Once women come to the United States, if they or their family members do not have immigration documents, they remain at risk of deportation. Whole families migrate in response to deportation. The number of U.S.-born children enrolling in Mexican schools is reportedly rising due to the deportation of family members.

Deportation also plunges immigrant families in the United States into poverty. An immigration arrest drops family household income by an average of approximately $15,400. This means that women need to take on multiple, often low-wage, jobs to survive. Foreign-born women make up 15 percent of all employed women in the United States over the age of 16. Over 60 percent of immigrant women in San Francisco reported not signing up for benefits for which they are eligible out of fear that they will be arrested by ICE or deported.

There are physical and psychological consequences for generations of women and children as a result of decades of family separation, detention, deportation, unemployment and poverty that are difficult to quantify. Isolation, violence and poverty lead women to rely on the men in their lives often forced to stay in violent relationships.

Immigrant women and the U.S. working class

According to the 2013 American Community Survey, there were 13.1 million immigrant women workers in the United States, making up approximately 7 percent of U.S. workers. Most women come from Mexico, the Philippines, India, China and Vietnam, migrating to the cities to work in housekeeping, nursing/home health, and service.

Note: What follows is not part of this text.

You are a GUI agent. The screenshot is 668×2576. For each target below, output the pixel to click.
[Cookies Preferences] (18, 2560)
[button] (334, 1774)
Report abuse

They make up a significant component and contribute to the social composition of the working class today.

Over 20 years ago, Sam Marcy explained the importance of the changing nature of the working class in the pamphlet High Tech, Low Pay (1986):

The decline of the traditionally more privileged workers and industries with higher wages and the creation of a vast pool of lower-paid workers. … From a class point of view, it is truly one of the most profound, socially significant trends to emerge.

Statistics appear almost daily in the capitalist press that show how much of the working class today is Black, Latin, Asian, Native as well as women. The most recent study shows that white males are no longer predominant in industry.

The workforce is already composed of over 40 percent women. And notwithstanding the heavy Black and Latin unemployment, their percentage of the workforce continues to increase significantly.

The trends Marcy identified are far more pronounced today and hav important implications for the organization of the U.S. working class and its struggles.

The global struggle for women’s liberation

There are many ways that global migration both involves and affects women and our families. We travel by ourselves and with our young children around the world to survive. We brave the most oppressive and dangerous working environments. Women are targeted by imperialist conquest and war. We have left our homes and have become an integral part of the global economy.

As we build the international struggle for socialism and liberation, women will be front-and-center among the leadership. We will fight the hardest for protections at work and education for our children. Ultimately, we will join with our brothers in resistance to create a
system that protects our needs over
private profit.

Endnotes
1. Ana’s real name is not used here to preserve anonymity.